Henry mentioned to me how his daughter is signed up for 4 sports and in some she belongs to 2 teams. He spends his weekend coaching and shuttling her around while his wife spends the weekdays chauffeuring their two daughters to their functions. He refuses to allow them to take mass transit let alone walk anywhere. There have been weeknights where she returns home from back to back games at 11pm!
Now I know there are fears out there. I know abductions happen more frequently now then in the 70’s and 80’s but is this healthy for a child? How will this affect their independence and self-reliance?
The article points out parents are now investing more time than their parents on their child’s schedule, not bonding time with the child but time planning their children’s activities. More and more families have refrigerators with multiple calendars to manage. Heck, I remember reading in a time management magazine about software designed to interface your children’s schedule, your work schedule and your husband’s work schedule online for the entire family to view and edit.
With the proliferation of electronic gadgets to ‘streamline life’ are we losing the fundamental basics? Kids should be kids. They grow up too damn fast as it is. The internet and television subject them to concepts and ideas earlier and earlier. They know more than their brains can comprehend.
I know many will say I don’t have a foot to stand on. First, I’m not a parent. Second, when I was a kid, I was in every function imaginable in school. Well, I don’t have to be a parent to see the loss of innocence in many of our youth. Plus, there is a strong difference between wanting to join activities freely and having to find transportation to said activities by myself versus being booked and chauffeured! Sure when the event was outside of my parent’s designated kid-safe area, they assisted with a ride or car pools but for the most part, I walked or took the local bus to the event.

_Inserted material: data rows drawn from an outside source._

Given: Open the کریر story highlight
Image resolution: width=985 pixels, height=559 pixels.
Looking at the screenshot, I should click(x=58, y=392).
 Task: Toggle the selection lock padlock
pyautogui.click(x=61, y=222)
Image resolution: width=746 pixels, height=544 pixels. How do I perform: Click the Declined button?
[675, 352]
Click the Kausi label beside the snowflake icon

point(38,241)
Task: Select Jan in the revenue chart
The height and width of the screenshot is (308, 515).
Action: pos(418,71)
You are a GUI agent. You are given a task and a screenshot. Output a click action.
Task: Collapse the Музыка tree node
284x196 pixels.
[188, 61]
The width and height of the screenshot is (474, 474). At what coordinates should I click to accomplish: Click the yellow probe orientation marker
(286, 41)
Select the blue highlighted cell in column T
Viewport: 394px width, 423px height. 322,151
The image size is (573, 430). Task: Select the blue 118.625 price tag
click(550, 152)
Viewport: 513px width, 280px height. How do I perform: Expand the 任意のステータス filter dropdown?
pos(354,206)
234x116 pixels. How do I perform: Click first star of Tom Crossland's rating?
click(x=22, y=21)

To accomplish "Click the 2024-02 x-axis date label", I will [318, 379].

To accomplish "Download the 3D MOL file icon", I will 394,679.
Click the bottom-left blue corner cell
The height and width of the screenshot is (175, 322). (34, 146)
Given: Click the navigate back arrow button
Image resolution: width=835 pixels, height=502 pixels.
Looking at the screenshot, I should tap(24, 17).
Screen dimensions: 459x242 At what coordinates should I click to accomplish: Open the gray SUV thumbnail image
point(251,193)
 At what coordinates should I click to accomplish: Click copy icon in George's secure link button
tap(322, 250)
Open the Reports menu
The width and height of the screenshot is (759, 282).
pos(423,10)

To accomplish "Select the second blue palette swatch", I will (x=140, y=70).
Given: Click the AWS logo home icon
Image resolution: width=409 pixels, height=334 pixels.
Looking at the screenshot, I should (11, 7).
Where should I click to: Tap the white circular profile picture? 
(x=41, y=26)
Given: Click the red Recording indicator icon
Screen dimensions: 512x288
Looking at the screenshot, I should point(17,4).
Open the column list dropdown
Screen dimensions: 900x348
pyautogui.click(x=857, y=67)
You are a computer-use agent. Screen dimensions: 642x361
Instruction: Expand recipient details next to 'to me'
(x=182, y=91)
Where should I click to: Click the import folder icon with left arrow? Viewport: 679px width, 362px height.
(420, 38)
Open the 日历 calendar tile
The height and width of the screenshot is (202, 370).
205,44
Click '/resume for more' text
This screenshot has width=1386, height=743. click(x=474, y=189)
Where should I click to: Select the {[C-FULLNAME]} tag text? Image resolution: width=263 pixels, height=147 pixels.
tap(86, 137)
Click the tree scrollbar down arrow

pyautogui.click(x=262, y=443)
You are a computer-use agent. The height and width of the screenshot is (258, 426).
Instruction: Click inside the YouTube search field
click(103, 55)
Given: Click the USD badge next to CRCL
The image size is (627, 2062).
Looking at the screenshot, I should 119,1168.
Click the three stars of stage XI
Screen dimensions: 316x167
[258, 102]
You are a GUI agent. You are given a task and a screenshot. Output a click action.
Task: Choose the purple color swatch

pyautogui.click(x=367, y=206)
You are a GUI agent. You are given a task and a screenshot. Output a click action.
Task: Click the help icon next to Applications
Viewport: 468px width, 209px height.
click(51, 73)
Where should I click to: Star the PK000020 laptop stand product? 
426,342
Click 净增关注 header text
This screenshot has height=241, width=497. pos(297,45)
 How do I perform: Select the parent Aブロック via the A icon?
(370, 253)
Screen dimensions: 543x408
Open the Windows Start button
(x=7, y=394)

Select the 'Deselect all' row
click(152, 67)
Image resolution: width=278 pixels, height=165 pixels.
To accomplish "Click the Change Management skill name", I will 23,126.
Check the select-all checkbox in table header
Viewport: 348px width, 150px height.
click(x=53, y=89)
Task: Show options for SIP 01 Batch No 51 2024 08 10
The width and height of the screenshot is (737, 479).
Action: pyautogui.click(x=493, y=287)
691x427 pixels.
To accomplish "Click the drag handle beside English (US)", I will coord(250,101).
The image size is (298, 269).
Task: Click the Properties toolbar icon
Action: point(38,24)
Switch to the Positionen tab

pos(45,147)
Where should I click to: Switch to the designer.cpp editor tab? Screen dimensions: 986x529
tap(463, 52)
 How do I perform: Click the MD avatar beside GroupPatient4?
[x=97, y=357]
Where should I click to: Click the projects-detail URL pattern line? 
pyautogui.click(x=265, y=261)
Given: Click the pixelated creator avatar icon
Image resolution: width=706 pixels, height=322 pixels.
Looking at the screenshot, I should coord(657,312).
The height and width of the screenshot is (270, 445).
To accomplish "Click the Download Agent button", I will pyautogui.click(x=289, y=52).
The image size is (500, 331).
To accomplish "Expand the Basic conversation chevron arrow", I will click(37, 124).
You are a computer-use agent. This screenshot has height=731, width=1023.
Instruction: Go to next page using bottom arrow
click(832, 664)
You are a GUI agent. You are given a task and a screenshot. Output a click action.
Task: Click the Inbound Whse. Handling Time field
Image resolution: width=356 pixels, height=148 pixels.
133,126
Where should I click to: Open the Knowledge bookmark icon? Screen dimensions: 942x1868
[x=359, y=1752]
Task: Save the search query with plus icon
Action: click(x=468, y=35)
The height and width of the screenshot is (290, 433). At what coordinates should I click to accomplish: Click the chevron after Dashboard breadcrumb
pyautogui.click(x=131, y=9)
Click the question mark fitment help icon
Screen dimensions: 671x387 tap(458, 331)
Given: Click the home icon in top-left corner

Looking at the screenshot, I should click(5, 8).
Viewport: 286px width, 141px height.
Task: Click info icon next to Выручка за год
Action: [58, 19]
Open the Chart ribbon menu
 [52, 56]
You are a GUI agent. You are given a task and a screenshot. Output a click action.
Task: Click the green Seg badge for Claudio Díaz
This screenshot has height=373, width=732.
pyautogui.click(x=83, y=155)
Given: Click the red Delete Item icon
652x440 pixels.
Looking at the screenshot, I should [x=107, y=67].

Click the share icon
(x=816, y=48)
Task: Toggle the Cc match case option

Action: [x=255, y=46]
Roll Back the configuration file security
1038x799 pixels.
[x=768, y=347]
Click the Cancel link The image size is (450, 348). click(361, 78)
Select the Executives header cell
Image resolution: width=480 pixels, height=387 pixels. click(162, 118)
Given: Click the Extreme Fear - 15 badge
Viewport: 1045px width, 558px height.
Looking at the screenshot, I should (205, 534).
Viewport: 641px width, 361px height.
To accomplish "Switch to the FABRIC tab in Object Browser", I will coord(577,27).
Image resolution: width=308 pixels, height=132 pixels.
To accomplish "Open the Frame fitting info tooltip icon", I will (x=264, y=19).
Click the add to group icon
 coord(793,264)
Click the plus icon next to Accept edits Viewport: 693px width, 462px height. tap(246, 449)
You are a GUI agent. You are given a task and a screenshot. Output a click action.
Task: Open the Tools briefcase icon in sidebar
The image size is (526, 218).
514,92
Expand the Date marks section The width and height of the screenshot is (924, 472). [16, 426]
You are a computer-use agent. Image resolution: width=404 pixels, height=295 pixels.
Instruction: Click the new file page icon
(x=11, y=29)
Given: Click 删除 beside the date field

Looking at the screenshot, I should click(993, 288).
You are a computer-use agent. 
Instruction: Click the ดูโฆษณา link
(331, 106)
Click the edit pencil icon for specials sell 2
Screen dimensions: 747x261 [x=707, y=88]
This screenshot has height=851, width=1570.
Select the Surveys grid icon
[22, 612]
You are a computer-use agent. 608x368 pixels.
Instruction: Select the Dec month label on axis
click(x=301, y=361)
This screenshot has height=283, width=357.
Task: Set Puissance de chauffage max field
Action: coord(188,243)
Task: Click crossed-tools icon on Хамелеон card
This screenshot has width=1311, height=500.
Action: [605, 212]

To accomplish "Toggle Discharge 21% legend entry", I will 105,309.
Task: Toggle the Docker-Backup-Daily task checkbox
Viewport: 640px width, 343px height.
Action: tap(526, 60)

The article points out this phenomena happens more frequently in the coastal states. My theory is many coastal parents are dual income families. With the cost of living at outrageous numbers, it’s difficult for one parent to stay at home or take a part time position. Overbooking a child is a means of ensuring the child isn’t home alone. Sure they have to leave early or take their lunch breaks late to shuttle the kids back and forth but it’s worth it to know he/she is safe and that their college/high school apps will be enhanced by their extracurriculars.
I’m also certain many of the parents my age probably felt a little abandoned by their parents. The 80’s parents focused a lot on their personal and professional growth. Don’t start telling me that I’m saying 80’s parents were bad parents. They weren’t. 2 car families were a luxury. Mothers in the workforce had to resort to padded shoulders and boxy suits to carve a niche in the boys club. The idea of taking time out of work or flex time for family was professional suicide.
As humans we constantly try to give our offspring what we didn’t have. If mom was there to push me into soccer, I wouldn’t have had to pay full tuition for college. If dad had time to coach my football team I’d probably have a better relationship with him. That may be true but you wouldn’t have the 10 page script and storyboard for the Adventures of Little Brother and the Dumbbells of Doom or the blueprints of the escape hatch you drew for the secret hideout you masterminded in your attic.
Whether or not I become a overbooked child’s parent is not known. If Lrudlrick and I have children, we’ll hit the hurdle and see what happens. Who knows, I may change my stance but I truly feel a child needs scheduled time to be a kid, not some wunderkind just a plain old kid with bruised knees, dirty hands (don’t get me started on the anti-bacterial freaks) and a chocolate milk grin or in my brother’s case a pistachio stained grin.